Night of the Party
- Author: Martin Boyd
- Language: English
- Genre: Literary fiction
- Publisher: J. M. Dent, London
- Publication date: 1938
- Publication place: Australia
- Media type: Print
- Pages: 319 pp
- Preceded by: The Picnic
- Followed by: Nuns in Jeopardy

= Night of the Party =

1938 novel by Martin Boyd

Night of the Party (1938) is a novel by Australian author Martin Boyd.

==Plot outline==
The novel tells the story of painter Gavin Leigh's marriage to Ella Barnes. Starting in the present day (when the novel was written), a chance remark by one of the couple's children takes Ella back to the time when the two met in Cornwall while on holiday.

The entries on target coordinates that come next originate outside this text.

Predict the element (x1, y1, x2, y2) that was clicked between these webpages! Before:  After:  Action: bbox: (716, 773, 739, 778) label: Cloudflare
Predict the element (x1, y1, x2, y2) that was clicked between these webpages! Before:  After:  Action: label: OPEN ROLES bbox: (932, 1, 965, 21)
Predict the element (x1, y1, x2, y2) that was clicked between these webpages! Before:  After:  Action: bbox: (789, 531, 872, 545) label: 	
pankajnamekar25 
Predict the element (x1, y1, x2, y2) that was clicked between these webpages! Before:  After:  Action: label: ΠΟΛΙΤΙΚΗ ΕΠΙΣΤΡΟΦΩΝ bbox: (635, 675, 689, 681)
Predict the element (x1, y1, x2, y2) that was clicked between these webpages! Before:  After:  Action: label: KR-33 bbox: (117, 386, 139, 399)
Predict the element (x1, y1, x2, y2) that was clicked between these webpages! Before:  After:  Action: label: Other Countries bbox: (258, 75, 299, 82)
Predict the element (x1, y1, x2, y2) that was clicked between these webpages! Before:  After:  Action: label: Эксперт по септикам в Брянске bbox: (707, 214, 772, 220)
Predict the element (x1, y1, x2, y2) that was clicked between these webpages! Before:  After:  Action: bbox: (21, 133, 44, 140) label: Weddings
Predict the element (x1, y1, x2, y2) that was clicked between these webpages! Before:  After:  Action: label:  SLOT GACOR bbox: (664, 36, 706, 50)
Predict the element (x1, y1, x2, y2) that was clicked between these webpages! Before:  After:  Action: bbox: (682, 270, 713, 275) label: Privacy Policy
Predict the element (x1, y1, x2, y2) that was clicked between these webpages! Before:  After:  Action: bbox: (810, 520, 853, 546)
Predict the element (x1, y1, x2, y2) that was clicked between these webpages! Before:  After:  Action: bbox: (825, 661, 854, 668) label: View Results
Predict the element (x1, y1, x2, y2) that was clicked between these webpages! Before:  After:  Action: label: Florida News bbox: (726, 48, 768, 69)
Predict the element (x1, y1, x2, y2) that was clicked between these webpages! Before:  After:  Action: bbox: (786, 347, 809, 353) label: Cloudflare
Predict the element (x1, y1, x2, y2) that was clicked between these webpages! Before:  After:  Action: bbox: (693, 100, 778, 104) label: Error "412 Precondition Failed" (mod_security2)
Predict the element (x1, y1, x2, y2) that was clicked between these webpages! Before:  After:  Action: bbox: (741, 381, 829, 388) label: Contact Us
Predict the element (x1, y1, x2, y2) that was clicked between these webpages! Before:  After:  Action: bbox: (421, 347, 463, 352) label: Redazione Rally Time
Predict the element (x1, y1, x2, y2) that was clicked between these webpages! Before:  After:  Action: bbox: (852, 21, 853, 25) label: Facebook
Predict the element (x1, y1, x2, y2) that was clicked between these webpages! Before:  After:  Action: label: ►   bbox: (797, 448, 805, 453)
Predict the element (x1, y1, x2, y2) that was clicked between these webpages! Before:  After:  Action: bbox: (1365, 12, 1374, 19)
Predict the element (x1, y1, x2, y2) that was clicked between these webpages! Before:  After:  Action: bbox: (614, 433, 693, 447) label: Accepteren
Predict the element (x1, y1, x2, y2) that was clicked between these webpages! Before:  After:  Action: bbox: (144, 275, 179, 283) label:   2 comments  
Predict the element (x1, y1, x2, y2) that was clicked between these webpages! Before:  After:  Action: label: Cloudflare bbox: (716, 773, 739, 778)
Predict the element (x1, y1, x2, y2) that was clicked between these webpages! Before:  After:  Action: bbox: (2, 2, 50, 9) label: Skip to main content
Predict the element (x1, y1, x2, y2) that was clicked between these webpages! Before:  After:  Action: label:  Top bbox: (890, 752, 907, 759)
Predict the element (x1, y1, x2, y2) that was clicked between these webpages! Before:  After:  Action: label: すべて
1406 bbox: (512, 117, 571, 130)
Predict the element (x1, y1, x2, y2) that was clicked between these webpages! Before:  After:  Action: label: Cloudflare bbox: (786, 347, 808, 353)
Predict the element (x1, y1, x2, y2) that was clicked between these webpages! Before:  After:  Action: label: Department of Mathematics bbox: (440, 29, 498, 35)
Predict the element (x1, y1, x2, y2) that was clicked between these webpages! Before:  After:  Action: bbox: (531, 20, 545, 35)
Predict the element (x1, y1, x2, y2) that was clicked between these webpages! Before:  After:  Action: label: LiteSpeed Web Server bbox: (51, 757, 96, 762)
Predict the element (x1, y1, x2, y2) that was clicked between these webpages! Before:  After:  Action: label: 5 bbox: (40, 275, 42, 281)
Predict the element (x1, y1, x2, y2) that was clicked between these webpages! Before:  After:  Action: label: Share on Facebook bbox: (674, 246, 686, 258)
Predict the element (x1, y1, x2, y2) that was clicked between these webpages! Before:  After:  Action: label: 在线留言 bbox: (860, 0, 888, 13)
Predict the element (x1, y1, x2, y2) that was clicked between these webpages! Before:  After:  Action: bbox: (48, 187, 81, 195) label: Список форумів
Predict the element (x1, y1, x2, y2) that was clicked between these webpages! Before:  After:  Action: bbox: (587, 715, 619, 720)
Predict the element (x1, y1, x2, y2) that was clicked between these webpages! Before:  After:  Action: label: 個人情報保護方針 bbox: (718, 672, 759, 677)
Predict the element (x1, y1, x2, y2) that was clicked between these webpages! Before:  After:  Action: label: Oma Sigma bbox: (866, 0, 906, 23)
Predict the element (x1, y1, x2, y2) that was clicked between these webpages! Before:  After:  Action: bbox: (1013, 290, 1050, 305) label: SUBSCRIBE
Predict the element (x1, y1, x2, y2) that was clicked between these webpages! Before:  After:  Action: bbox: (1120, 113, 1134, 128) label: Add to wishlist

Gavin married for convenience while Ella married for control and now she finds herself with a romantic rival from the initial encounter.

==Critical reception==
A reviewer in The Sydney Morning Herald called it "A Modern Comedy" and went on: "Martin Boyd has already proved himself a clever and amusing novelist. He has a flair for dialogue, and his manner of using it suggests he has given this important part of novel-writing technique a good deal of thought. His handling of time shifts is smooth and artistically satisfactory...Night of the Party is a compact and stimulating piece of work. Mr. Boyd, unlike many of his contemporaries, is a careful craftsman (he has something more than modern slickness), from whom in the future a novel of significance and literary value might confidently be expected."

In The Telegraph (Brisbane) the reviewer notes that Boyd is "one of the fiction writers who believe in the virtues of direct writing and concise thinking, qualities which make his books eminently readable and a good deal more thought-provoking than many a consciously clever story. Night of the Party is a thoroughly sophisticated study of half a dozen "arty" people whose modernisms are as refreshingly frank as they are clean-minded."

==See also==
- 1938 in Australian literature

==Notes==
Austlit notes that this novel was originally written as a play in 1937 but not published in that form.

In her book The Censor's Library: Uncovering the Lost History of Australia's Banned Books, author Nicole Moore notes that the novel was submitted to the Australian censors and "passed" in 1939. She also states, later in the book, "Until the end of the 1930s, only two other Australian books with homosexual content were referred to the LCB [Literature Censorship Board]. Australian expatriate Martin Boyd's slight novel of middle-class British family life, The Night of the Party [sic] (1938), was released. Haydon's report noted 'the author's obvious dislike for some of the conventions which regulate civilised life' and Allen described it as a 'clever sketch of the artistic nature'; neither mentioned the suspiciously camp son of a main character." The other of the two novels mentioned was The Young Desire It (1937) by Seaforth Mackenzie. Haydon and Allen were both members of the Censorship Board.